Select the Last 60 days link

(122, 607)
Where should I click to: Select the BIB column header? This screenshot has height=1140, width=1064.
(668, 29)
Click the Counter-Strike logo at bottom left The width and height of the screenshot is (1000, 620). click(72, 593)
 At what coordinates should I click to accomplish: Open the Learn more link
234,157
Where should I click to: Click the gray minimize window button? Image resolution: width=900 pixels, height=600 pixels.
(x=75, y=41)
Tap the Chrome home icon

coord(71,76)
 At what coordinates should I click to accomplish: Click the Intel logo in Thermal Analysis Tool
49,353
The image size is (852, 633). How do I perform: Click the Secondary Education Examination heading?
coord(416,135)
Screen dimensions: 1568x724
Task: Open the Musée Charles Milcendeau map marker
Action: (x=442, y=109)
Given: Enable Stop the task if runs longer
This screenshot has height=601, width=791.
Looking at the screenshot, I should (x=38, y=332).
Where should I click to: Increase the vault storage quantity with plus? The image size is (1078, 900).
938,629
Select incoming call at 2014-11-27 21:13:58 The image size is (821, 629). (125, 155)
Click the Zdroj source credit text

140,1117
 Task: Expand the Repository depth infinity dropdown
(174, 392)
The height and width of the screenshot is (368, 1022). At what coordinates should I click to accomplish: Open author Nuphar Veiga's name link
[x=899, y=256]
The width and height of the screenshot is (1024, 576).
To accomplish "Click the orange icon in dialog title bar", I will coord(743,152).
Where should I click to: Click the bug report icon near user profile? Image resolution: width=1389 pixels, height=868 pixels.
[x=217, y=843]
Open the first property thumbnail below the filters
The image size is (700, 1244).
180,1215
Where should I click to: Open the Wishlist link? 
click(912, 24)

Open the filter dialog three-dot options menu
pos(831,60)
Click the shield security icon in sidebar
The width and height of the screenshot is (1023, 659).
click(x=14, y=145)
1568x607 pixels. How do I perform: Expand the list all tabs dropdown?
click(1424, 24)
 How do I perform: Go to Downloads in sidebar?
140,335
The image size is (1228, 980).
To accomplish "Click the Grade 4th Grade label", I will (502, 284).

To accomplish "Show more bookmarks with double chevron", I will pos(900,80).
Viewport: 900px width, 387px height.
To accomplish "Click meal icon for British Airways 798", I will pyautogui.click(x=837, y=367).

+ + + +

YOUR INSTRUCTIONS:
Write out exactly the final stretch of the listing above, beginning at the line that contains "Click the Zdroj source credit text" and ending at its last line, with nothing added.

SOLUTION BELOW:
Click the Zdroj source credit text

140,1117
 Task: Expand the Repository depth infinity dropdown
(174, 392)
The height and width of the screenshot is (368, 1022). At what coordinates should I click to accomplish: Open author Nuphar Veiga's name link
[x=899, y=256]
The width and height of the screenshot is (1024, 576).
To accomplish "Click the orange icon in dialog title bar", I will coord(743,152).
Where should I click to: Click the bug report icon near user profile? Image resolution: width=1389 pixels, height=868 pixels.
[x=217, y=843]
Open the first property thumbnail below the filters
The image size is (700, 1244).
180,1215
Where should I click to: Open the Wishlist link? 
click(912, 24)

Open the filter dialog three-dot options menu
pos(831,60)
Click the shield security icon in sidebar
The width and height of the screenshot is (1023, 659).
click(x=14, y=145)
1568x607 pixels. How do I perform: Expand the list all tabs dropdown?
click(1424, 24)
 How do I perform: Go to Downloads in sidebar?
140,335
The image size is (1228, 980).
To accomplish "Click the Grade 4th Grade label", I will (502, 284).

To accomplish "Show more bookmarks with double chevron", I will pos(900,80).
Viewport: 900px width, 387px height.
To accomplish "Click meal icon for British Airways 798", I will pyautogui.click(x=837, y=367).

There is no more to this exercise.